Only by cultivating a strong sense of citizenship and respect for the rights of all can philanthropy in India grow

June 06, 2019 12:15 am | Updated 12:48 am IST

'Over the last 10 years there has been a significant increase in citizen engagement and volunteering.'

'Over the last 10 years there has been a significant increase in citizen engagement and volunteering.'

After the din of a bitterly contested election, it is easy to forget that society is the foundation on which political parties and the entire edifice of democracy actually stand.

One indicator of the vibrancy of Indian society is the ‘Everyday Giving in India Report 2019’ which shows that Indians, some of them not even in the middle class, donate a total of about ₹34,000 crore every year to help others, mostly strangers. And according to the World Giving Index of 2018, by the U.K.-based Charities Aid Foundation, India tops the list of countries in the number of people donating money (although it ranks only 89th for participation rates when calculated as a proportion of the population). India is followed by the U.S. and China. However, it is significant to note that 90% of India’s ‘everyday giving’ is to religion and community; only 10% goes to social purpose organisations.

Increase in everyday giving

The good news of the ‘Everyday Giving in India Report 2019’, conducted by the Bengaluru-based Sattva, is that over the last 10 years there has been a significant increase in citizen engagement and volunteering — not just the act of giving money. Present-day ‘everyday giving’ is largely a continuation of a long-standing Indian tradition of citizens giving money to religious and caste-based organisations. India’s freedom struggle inaugurated the practice of donating in cash or kind for larger social causes and for the welfare of underprivileged communities without religious or caste considerations.
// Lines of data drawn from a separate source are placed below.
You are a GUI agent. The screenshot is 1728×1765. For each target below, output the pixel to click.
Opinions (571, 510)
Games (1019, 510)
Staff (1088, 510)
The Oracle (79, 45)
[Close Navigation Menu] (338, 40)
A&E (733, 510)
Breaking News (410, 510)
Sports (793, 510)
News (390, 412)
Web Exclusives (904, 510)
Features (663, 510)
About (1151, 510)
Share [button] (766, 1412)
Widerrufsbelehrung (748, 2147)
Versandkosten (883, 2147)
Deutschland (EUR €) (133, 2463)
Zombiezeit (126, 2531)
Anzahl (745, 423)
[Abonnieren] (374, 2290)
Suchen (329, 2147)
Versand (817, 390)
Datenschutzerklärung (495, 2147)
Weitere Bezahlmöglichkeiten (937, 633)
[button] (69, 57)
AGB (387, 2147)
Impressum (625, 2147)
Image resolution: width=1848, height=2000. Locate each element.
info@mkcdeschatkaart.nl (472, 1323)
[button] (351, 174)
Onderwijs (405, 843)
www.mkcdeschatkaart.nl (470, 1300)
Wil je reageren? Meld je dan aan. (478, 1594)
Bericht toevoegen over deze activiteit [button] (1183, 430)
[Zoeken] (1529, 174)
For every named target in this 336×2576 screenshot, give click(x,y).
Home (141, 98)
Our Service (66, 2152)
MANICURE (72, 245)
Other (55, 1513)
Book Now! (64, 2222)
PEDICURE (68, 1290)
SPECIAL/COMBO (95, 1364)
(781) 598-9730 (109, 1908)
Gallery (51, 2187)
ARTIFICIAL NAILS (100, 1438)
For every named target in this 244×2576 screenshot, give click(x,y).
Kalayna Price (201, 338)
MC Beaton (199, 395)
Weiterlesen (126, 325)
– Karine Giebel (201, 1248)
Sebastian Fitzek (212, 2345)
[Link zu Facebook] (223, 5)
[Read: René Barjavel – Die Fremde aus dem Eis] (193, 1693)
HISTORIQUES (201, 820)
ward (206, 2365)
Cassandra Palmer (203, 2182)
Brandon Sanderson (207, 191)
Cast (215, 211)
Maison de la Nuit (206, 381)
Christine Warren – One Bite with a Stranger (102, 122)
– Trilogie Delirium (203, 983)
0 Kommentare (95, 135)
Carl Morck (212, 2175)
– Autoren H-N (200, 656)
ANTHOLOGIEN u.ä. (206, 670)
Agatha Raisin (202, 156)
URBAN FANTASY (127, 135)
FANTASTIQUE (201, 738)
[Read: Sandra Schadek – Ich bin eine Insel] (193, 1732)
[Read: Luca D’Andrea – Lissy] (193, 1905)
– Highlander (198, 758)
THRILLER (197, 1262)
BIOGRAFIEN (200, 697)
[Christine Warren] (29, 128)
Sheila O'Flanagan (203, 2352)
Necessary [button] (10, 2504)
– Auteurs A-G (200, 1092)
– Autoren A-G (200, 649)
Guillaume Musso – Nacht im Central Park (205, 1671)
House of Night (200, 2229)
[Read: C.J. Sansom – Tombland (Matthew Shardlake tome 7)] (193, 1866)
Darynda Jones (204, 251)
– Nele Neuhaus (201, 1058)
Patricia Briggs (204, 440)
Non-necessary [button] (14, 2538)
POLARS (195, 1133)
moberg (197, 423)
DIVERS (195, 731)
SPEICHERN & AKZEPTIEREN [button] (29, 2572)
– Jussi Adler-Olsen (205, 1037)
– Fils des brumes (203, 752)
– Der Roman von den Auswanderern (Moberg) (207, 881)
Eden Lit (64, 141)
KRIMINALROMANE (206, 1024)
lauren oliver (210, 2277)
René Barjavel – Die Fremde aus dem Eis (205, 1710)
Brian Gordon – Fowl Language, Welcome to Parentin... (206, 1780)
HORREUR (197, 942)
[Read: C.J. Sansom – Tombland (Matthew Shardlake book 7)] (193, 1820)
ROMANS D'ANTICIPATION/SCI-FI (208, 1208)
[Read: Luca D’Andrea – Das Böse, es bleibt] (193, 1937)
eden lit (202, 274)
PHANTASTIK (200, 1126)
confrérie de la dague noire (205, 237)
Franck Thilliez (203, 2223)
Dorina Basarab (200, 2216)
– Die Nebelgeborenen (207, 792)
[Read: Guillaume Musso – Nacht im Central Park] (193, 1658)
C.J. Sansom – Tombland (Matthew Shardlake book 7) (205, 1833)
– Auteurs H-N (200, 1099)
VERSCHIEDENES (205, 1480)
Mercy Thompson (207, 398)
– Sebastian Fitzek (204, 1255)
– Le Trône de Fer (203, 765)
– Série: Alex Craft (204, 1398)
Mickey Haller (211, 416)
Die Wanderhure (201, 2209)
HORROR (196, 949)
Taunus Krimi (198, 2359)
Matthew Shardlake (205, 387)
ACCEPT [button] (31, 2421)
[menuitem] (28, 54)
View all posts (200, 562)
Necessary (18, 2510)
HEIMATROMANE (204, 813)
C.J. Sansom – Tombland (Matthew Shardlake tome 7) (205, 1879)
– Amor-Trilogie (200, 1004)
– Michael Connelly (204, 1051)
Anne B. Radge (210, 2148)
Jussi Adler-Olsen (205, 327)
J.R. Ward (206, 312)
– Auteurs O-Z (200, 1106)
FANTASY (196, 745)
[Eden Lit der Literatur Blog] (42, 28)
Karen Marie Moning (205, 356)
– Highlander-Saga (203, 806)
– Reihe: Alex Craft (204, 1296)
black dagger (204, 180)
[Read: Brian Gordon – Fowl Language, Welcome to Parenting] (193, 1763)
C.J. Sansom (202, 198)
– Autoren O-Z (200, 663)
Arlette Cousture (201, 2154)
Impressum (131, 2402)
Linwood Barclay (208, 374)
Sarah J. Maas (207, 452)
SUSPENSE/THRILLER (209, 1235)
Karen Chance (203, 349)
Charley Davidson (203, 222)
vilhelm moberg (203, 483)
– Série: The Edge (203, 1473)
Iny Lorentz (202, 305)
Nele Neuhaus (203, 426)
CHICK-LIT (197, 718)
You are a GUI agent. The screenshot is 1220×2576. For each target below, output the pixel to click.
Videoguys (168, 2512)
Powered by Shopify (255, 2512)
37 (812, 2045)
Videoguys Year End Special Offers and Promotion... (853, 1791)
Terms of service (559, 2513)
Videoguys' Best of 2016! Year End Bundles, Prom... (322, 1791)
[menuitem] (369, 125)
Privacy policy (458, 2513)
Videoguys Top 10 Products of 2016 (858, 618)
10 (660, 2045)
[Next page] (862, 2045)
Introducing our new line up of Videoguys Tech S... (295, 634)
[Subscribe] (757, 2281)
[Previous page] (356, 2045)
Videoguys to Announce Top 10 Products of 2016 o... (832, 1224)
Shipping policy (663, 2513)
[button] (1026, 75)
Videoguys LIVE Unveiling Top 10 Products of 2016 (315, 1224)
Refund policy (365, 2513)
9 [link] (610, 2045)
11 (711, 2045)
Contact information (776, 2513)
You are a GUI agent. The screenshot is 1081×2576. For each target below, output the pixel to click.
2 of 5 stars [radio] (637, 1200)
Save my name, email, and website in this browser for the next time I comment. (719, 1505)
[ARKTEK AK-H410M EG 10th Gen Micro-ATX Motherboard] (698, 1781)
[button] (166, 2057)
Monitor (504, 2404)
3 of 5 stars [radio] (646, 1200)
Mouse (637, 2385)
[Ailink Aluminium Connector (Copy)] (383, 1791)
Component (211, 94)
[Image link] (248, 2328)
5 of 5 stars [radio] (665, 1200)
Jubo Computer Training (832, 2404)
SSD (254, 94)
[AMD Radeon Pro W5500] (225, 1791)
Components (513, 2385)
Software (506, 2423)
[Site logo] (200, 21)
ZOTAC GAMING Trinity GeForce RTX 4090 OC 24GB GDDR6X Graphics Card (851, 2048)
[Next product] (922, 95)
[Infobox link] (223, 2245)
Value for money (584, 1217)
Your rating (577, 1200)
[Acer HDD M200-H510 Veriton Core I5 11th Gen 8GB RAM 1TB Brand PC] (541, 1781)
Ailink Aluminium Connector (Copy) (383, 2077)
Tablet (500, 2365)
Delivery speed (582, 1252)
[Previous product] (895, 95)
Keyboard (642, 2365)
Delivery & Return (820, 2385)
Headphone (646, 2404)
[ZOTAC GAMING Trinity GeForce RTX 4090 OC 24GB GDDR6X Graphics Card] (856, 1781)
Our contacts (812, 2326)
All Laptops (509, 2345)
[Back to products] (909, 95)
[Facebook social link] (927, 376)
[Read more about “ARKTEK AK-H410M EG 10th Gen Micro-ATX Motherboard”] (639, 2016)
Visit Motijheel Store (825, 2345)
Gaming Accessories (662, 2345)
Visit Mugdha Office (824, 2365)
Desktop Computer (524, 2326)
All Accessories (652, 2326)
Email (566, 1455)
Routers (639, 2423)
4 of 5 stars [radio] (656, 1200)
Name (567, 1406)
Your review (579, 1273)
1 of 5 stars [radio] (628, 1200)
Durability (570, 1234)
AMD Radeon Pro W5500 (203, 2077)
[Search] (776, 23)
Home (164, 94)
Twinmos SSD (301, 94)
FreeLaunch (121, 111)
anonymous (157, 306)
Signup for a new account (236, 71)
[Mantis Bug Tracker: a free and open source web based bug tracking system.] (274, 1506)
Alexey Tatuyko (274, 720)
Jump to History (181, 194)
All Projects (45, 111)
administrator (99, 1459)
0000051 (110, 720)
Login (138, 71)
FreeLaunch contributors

This kind of donation saw some decline immediately after Independence, but has re-emerged over the last few decades. One of the most famous examples of this is Child Rights and You (CRY), an organisation founded in the 1979 by Rippan Kapur, an airline purser who in his spare time sold greeting cards to raise money for disadvantaged children. Over 40 years, CRY has benefited millions of children of all religions, castes and regions, by raising small donations from lakhs of supporters.

With the earning capacity of both Indian residents and the Indian diaspora rising, India’s ‘everyday giving’ has the potential to grow four times in the next 3-5 years, according to Sattva.

What drives people to donate? About 74% of respondents in the Sattva survey said they are moved to support a cause that needs urgent attention. Some givers said they felt a sense of affiliation to a cause, whether related to health, environment or education. Half of those surveyed said they went by the recommendations of friends and family.

Among the most common ways of collecting donations are door-to-door collections, telemarketing, payroll giving, crowdfunding, and e-commerce-based giving. All of these are projected to grow strongly.

However, many of the people surveyed said their willingness to engage with social causes was impeded by lack of information on reliable organisations. More significantly, the report says few civil society organisations make citizen engagement the core of their mission; they instead prefer to reach out to large donors (high-net-worth individuals) or international funding agencies.

There is indeed a big role to be played by large-scale philanthropy by the rich. For instance, the rich can help to plug a part of India’s ₹533 lakh crore funding shortfall to meet the targets set by the United Nations Sustainable Development Goals by 2030. But as Chairman of the Mahindra Group, Anand Mahindra, says in this report, the Indian context needs “a billion givers rather than a billion dollars by a single giver”.

Supporting good ideas

This potential of a billion givers can only fully be realised if the giving is connected to cultivating a strong sense of citizenship and respect for the rights of all. At present, NGOs which foster this commitment to citizenship receive a small fraction of everyday giving. Secularised organisations need to reach out much more to engage the everyday giver. At the same time, religious and community-based institutions that are recipients of large-scale everyday giving need to expand beyond welfare programmes directed at their ‘own’ congregations to include work that cultivates respect for constitutional guarantees — most importantly, the right to dignity for all.

This report is of interest because it highlights the importance of making it easy for large numbers of people to support good ideas, good individuals and good institutions. In a society that appears to be bitterly polarised today, this is important.